A cash flow crisis usually involves cutting costs. Make sure you do this carefully.

Start with the unnecessaries. Do an audit across all your outgoings and list what is essential, what is good to have and what can be scrapped now.

If pay cuts are necessary, begin at the top of the ladder. This will show good leadership and loyalty to your employees. If you do have staff, their pay should be the last item on the chopping block.

If layoffs are really necessary, consider reducing full-time employees to temporary, part-time or freelance positions first. However, do bear in mind part-time and freelance employees will probably need to look for work elsewhere to make up for lost income, so do not take this step unless it is absolutely necessary.

There are a ton of savings that could be made whilst also being greener. Consider e-conferences to reduce travel costs, better regulation of your thermostat or switching to more digital business solutions, ditching the paper and printing costs.

Get more money

It may be necessary in times of crisis to reduce product costs and offer huge discounts in order to attract more customers. This is a short-term solution and you should make it clear to customers that the prices will not remain this low. Liquidating the inventory will temporarily increase the cash flow, but it is important to have a strategy for replenishing the inventory.

Another quick fix to improve cash flow is last resort borrowing. Cash advances on credit cards are an option, and so is taking cash distribution from an IRA. Both of these actions can have serious consequences if there is no way to pay them back in a timely manner. Cash advances usually incur higher interest rates, and the IRA is only tax-free for 60 days.

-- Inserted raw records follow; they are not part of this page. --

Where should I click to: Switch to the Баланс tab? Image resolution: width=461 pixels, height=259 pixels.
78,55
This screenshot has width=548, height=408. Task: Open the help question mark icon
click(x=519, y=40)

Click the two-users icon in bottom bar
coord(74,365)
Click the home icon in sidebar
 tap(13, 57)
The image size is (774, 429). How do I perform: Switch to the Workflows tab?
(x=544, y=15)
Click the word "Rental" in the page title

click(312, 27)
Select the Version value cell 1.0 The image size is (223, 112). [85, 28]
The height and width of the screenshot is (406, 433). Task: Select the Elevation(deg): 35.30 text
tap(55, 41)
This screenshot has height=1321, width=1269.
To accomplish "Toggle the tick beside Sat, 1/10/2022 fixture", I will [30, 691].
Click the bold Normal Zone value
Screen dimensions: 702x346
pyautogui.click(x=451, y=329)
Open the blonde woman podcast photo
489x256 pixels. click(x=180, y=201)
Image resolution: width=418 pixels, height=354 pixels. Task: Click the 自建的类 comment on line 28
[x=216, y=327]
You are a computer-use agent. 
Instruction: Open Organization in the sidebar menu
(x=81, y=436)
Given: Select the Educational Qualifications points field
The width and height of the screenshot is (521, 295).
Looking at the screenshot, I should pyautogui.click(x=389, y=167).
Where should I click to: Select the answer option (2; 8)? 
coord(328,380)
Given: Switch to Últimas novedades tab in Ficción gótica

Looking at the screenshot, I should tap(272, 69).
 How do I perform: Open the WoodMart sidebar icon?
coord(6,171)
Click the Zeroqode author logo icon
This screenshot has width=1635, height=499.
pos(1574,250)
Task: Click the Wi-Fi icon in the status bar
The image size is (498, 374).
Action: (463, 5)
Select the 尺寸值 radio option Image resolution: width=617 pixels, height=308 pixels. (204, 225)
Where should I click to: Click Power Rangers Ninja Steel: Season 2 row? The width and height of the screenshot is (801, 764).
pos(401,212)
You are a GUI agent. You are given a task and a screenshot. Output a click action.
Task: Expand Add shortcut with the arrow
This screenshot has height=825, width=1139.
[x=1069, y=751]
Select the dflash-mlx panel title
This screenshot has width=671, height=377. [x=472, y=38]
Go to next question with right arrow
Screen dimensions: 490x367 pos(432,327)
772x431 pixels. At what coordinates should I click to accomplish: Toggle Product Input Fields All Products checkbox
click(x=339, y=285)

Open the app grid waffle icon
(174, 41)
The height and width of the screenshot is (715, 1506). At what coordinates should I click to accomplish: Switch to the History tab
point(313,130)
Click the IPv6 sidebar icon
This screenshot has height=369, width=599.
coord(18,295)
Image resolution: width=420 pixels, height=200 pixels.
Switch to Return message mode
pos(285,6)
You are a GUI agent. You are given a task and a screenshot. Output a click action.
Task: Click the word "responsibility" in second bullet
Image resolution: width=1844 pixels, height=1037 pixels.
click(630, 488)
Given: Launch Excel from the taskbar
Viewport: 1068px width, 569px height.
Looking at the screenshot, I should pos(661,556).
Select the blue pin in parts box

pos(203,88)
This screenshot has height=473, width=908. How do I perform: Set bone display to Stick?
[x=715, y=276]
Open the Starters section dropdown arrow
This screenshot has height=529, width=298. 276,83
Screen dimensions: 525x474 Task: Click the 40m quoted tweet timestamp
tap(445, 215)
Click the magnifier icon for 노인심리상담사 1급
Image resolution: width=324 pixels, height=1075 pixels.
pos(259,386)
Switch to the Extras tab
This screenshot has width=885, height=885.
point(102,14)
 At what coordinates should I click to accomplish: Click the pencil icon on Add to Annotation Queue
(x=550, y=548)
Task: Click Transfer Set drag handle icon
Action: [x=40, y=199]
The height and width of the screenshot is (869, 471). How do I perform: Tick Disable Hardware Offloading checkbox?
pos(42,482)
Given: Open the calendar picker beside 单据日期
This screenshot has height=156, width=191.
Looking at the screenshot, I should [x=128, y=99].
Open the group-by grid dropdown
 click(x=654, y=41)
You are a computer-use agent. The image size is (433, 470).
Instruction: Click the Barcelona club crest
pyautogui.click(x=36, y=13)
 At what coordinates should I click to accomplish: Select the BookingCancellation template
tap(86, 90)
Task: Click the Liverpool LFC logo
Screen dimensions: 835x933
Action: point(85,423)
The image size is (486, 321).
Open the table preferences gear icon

If times are desperate consider taking loans from family and friends or bringing in new investors. The situation may not be ideal, but most companies have to sacrifice to survive a cash flow crisis.


Key takeaways…

  • If you develop a strategy for dealing with a crisis before it happens you will have a much greater chance of success if it does arise.
  • Monitoring your cash flow regularly to help you to stay one step ahead of any potential issues.
  • Before you cut costs, try to increase collections. Send invoices out quickly and find ways to encourage customers to pay faster.
  • When cutting costs, make sure you do this carefully and start with the unessential costs. Cutting employee pay should be the last thing you do.
  • Seek extensions on the timeframe of your payments to vendors and lenders.
  • Liquidating your inventory may work as a short-term measure, but have a strategy for replenishing it.
  • If you need to borrow more money consider the consequences and plan carefully how you will make timely repayments.